Our paper demonstrated the facilities in the QTI tools for contextualising questions, and also featured the first appearance of the LTI connector embedded in an institutional Moodle - the University of Glasgow's learning and Teaching Moodle instance.

LTIQuizzes update

During our presentation at the HEA STEM Conference I demonstrated LTIQuizzes through the VLE at Glasgow University. LTIQuizzes was playing on our Amazon EC2 virtual server, however to the audience it just looked like I was setting up and using a normal Moodle module.
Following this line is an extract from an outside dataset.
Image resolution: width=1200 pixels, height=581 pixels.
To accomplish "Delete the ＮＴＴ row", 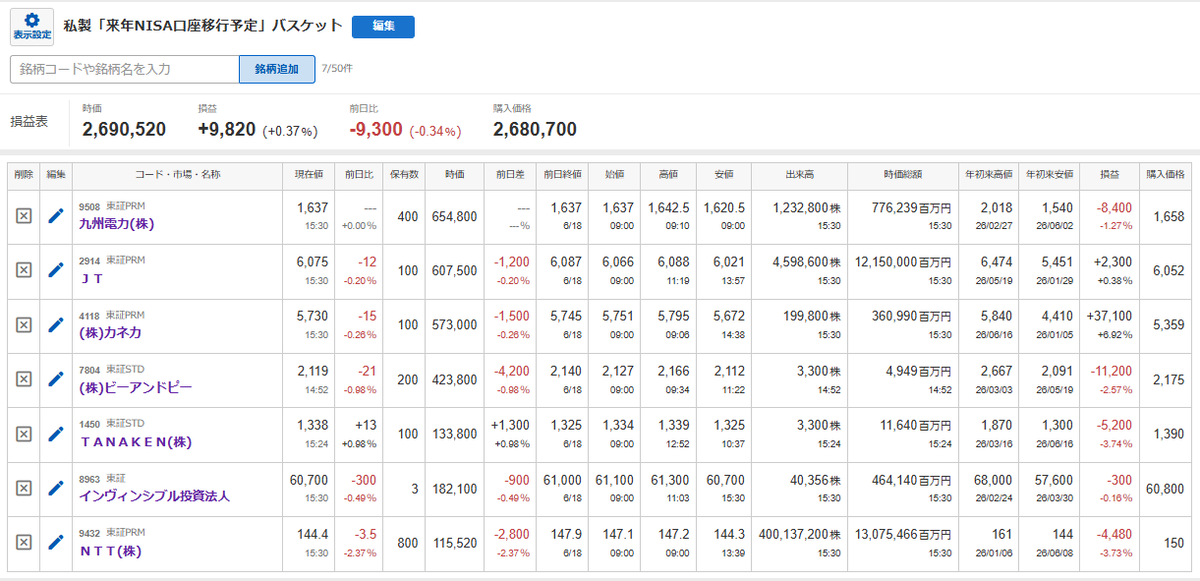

For specialist software this is a great system, because it can be part of the main VLE as far as staff and students are concerned, however safely isolated so that it doesn't put core services at risk, or require the same platform as the VLE. Moodle is a conventional LAMP stack application, while LTIQuizzes runs under Tomcat - they could run on the same server, but they use quite different technologies so it's much nicer keeping them on separate machines.

LTIQuizzes isn't really intended for production use, but it does show what is possible. For now storage is to files rather than a database, and the QTI engine is APIS, which only supports a subset of QTI. Database storage, full LTI 1.1 support as well as the LTI 1.0 extensions for VLE persistence and course membership will all be supported very soon, and the LTI section of the code can easilly be reused by other applications. (I'm also developing PHP and C# vaersions of the LTI classes.)